Exercise goal — Extract every line starting at the line that contains "The height and width of the screenshot is (632, 1438)." and ending with the final line of the data, inclusive; give only those lines, word for word.

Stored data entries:

++++++++

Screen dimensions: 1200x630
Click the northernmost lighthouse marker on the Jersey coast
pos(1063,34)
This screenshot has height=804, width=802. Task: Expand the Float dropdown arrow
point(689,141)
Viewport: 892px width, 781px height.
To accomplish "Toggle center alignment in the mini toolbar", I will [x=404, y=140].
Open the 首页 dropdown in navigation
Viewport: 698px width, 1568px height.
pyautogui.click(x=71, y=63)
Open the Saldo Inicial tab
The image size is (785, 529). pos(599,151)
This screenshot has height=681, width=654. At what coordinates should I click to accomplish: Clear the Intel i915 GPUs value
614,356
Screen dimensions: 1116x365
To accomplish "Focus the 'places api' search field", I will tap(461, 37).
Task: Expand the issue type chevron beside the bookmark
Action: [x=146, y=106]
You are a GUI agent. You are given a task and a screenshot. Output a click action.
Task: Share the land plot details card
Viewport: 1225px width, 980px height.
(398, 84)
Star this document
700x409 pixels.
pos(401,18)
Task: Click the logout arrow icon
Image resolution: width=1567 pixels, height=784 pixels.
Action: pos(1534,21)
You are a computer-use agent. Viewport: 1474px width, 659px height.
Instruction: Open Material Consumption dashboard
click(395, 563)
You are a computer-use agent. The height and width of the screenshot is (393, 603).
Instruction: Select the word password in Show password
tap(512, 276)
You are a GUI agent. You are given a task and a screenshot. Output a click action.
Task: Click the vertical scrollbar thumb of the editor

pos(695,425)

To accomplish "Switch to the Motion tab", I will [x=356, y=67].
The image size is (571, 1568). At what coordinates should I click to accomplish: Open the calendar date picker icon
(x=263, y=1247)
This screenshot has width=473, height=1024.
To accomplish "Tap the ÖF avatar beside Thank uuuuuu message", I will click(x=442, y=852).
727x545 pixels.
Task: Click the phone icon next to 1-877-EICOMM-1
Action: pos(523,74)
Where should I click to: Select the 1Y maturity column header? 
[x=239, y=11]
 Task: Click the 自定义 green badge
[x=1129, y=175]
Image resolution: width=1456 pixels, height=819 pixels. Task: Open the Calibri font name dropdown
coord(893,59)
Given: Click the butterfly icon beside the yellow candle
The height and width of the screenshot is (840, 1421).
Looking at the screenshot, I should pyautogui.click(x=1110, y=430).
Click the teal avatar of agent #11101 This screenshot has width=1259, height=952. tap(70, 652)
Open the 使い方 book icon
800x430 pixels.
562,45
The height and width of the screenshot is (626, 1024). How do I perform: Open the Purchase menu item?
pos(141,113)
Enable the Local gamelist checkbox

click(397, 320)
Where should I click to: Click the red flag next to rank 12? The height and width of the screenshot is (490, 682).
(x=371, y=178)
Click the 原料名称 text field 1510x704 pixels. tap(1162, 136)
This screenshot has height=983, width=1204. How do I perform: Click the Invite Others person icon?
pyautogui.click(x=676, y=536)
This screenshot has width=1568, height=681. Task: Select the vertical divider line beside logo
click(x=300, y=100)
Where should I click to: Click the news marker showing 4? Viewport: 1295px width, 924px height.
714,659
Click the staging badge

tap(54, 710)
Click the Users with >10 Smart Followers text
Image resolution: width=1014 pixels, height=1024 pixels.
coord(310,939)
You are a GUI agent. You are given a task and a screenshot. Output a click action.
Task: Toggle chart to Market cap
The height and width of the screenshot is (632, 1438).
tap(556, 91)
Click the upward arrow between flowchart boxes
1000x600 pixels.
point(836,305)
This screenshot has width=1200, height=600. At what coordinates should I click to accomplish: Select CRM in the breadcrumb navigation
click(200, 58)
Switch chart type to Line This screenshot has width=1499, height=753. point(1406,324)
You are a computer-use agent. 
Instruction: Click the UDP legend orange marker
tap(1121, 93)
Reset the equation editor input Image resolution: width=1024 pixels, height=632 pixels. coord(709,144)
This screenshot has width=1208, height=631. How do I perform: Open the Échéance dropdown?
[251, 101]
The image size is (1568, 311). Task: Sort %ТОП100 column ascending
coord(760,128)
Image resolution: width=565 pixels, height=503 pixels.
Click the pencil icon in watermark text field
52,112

++++++++

Result for this exercise —
The height and width of the screenshot is (632, 1438).
tap(556, 91)
Click the upward arrow between flowchart boxes
1000x600 pixels.
point(836,305)
This screenshot has width=1200, height=600. At what coordinates should I click to accomplish: Select CRM in the breadcrumb navigation
click(200, 58)
Switch chart type to Line This screenshot has width=1499, height=753. point(1406,324)
You are a computer-use agent. 
Instruction: Click the UDP legend orange marker
tap(1121, 93)
Reset the equation editor input Image resolution: width=1024 pixels, height=632 pixels. coord(709,144)
This screenshot has width=1208, height=631. How do I perform: Open the Échéance dropdown?
[251, 101]
The image size is (1568, 311). Task: Sort %ТОП100 column ascending
coord(760,128)
Image resolution: width=565 pixels, height=503 pixels.
Click the pencil icon in watermark text field
52,112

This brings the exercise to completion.